The wounds can vary from ulcers to pressure injuries, simple burns, ulcers or surgical wounds that aren’t healing.
They also provide stoma site marking and complications and skin care, pouching techniques and appliance refitting for ostomies. Ostomies cause a change in the way urine or stool exits the body as a result of a surgical procedure, and Wiese wound care and specialized knowledge for products are needed in those cases, as well.
Since the services were introduced in May, 90 patients’ wounds have been seen, healed or otherwise taken care of at BCH.
“We knew there was a need in the community, but we have been pleasantly surprised by how busy we have been. We don’t want people to have wounds or troubles, but we’re happy to be here for them when they do,” Wiese said.
Wiese said that the wound and ostomy services see inpatients and outpatients, pediatrics and home health care users, but that each patient needs a referral through their primary care doctor or calling BCH at 1-402-223-7275.

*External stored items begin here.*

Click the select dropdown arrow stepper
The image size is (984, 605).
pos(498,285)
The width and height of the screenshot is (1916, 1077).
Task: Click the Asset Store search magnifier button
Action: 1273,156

Wiese said the services are growing rapidly, and that a future goal is to have enough staffing so nursing home patients wouldn’t have to travel to receive wound or ostomy care.
“Beatrice is big enough to have the services that we need available, but then we’re also small enough to have that small-town feel where we can all communicate and work closely together, which is awesome,” Wiese said. “It’s really great for the patients.”